Massimo Pellegrini le prime pagine dei giornali (in Italia e nel mondo) se le era conquistate, suo malgrado, ancora minorenne. Aveva appena 15 anni, infatti, quando fu premiato come miglior giocatore del Mundialito giovanile, anzi, del “Primer Campeonato Internacional de Futbol Infantil Organizado por el Club Atletico River Plate” come pomposamente presentato in Argentina. Su quell’aggettivo “infantil”, infatti, si snoda l’incredibile storia di un Pellegrini “estrella” del torneo sotto le mentite e mendaci spoglie del suo compagno Massimo Ottolenghi. Classe 1967 Ottolenghi, classe 1966 Pellegrini. L’Inter porta in Argentina il Pellegrini travestito… da Ottolenghi per rientrare in quel regolamento che permetteva la partecipazione alla manifestazione solo agli under 13.

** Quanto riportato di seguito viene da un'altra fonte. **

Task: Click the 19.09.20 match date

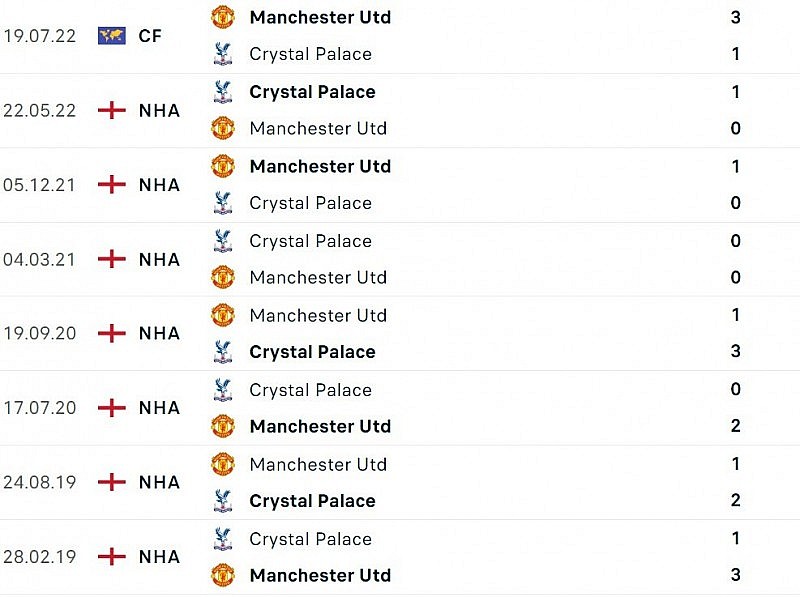Action: point(39,333)
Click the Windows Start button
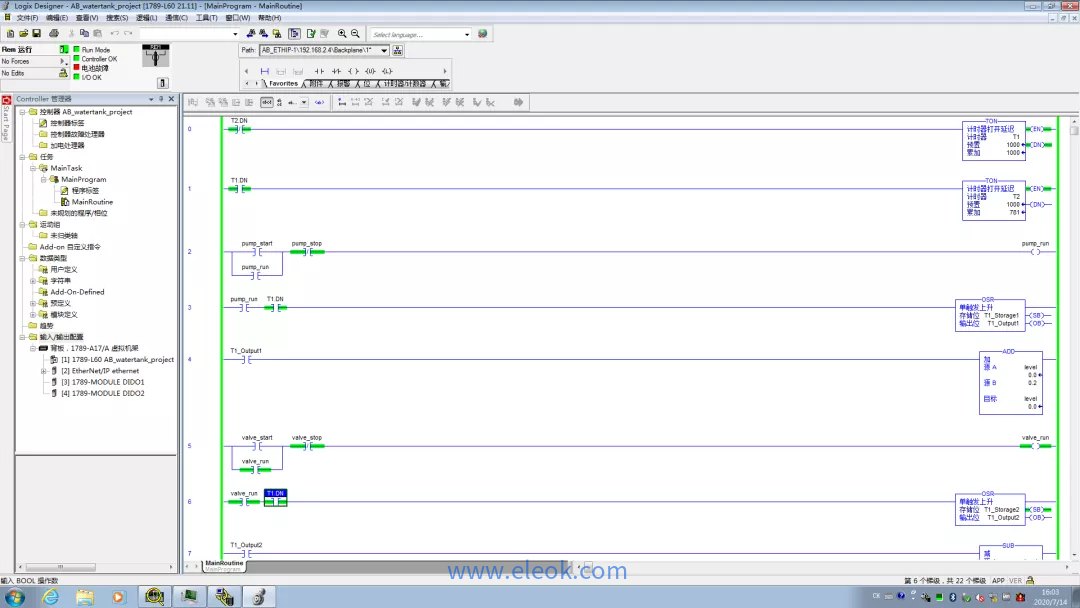Image resolution: width=1080 pixels, height=608 pixels. [x=15, y=597]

Il 4 febbraio 1981 allo stadio Monumental (lo stesso della finale Mundial del ’78 tra Argentina e Olanda) 70mila spettatori assistono alla finale tra l’Inter e la Academia Tahuichi Aguilera, squadra boliviana. Come boliviani sono in gran parte i tifosi accorsi sugli spalti. Ha la meglio l’Inter ai rigori, Inter arrivata in finale dopo aver eliminato quattro squadre argentine (Kimberley di Mar del Plata, Independiente, Talleres Cordoba e Platense), i brasiliani del Flamengo e i paraguaiani dell’Olimpia Asuncion. Davvero un super torneo, un Viareggio in grande per calciatori più piccoli con 24 squadre partecipanti e provenienti un po’ da tutto il mondo: Boca e River, Flamengo e Nacional Montevideo, Barcellona e Real Madrid, Stoccarda e Partizan Belgrado.

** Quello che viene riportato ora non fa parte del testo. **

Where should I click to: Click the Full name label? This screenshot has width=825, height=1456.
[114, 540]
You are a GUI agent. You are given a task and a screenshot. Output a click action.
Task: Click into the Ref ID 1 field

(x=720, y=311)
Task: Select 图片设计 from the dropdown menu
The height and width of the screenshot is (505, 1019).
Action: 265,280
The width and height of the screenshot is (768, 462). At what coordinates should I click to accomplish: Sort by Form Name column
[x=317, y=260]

E’ un articolo pubblicato dal Manifesto a una settimana dal ritorno trionfale dei ragazzini nerazzurri in Italia a scoperchiare lo scandalo dello scambio di persona. Trofeo restituito (e girato ai boliviani) e per lui 6 mesi di squalifica. Con la casa dei genitori a Frascati, nei Castelli romani, presa d’assedio dai giornalisti: mamma Luisa e papà Mario hanno il loro bel daffare a tutelare la privacy famigliare della loro abitazione in frazione Cocciano dove nel frattempo Massimo, di ritorno dall’Argentina, ha raggiunto i genitori e i fratelli Paolo, Gianluca e Loredana.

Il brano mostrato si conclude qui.